- **ASSIGNMENT**:
The answer must consist of every line from the entries that holds the word "will".

- Opening Delimiter -

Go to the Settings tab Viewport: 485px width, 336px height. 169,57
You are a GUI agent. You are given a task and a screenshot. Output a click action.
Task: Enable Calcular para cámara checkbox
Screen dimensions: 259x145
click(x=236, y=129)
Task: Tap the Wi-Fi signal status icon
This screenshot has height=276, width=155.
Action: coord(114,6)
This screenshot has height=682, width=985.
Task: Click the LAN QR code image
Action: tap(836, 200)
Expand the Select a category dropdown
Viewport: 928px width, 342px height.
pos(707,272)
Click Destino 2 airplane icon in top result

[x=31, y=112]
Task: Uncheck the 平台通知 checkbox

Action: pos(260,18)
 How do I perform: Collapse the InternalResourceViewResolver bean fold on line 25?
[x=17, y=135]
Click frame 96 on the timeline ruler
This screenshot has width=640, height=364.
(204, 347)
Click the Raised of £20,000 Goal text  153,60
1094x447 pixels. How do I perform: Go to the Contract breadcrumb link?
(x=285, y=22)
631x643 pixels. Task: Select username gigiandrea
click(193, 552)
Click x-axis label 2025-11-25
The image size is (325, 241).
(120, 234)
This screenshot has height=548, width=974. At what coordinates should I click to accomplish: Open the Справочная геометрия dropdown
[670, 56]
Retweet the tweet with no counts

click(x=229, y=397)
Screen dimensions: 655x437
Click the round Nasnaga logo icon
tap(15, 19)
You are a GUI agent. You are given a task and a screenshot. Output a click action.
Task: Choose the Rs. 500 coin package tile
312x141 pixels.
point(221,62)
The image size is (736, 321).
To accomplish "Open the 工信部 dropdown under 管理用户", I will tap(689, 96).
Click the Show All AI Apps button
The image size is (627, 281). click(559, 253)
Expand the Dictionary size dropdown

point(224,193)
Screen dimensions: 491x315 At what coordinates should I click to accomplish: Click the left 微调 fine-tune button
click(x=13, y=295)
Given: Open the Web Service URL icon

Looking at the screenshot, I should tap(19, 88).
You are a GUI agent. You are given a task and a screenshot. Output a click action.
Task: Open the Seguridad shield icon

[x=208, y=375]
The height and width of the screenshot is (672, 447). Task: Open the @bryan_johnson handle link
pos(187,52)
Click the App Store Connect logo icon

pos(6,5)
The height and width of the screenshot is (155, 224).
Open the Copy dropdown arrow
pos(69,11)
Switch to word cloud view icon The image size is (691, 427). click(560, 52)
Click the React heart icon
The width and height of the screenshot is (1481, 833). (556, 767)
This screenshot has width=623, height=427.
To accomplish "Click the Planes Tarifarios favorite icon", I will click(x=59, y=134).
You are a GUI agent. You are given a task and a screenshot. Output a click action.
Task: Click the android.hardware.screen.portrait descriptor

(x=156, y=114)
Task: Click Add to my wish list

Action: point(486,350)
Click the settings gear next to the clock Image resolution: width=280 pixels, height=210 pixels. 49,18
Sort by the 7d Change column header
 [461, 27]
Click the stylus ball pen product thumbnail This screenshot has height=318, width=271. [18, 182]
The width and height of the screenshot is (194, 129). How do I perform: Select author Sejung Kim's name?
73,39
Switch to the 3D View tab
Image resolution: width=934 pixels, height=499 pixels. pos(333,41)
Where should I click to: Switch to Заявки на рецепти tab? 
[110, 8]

- Closing Delimiter -

- **ANSWER SECTION**:
To accomplish "Open the 工信部 dropdown under 管理用户", I will tap(689, 96).
To accomplish "Click the Planes Tarifarios favorite icon", I will click(x=59, y=134).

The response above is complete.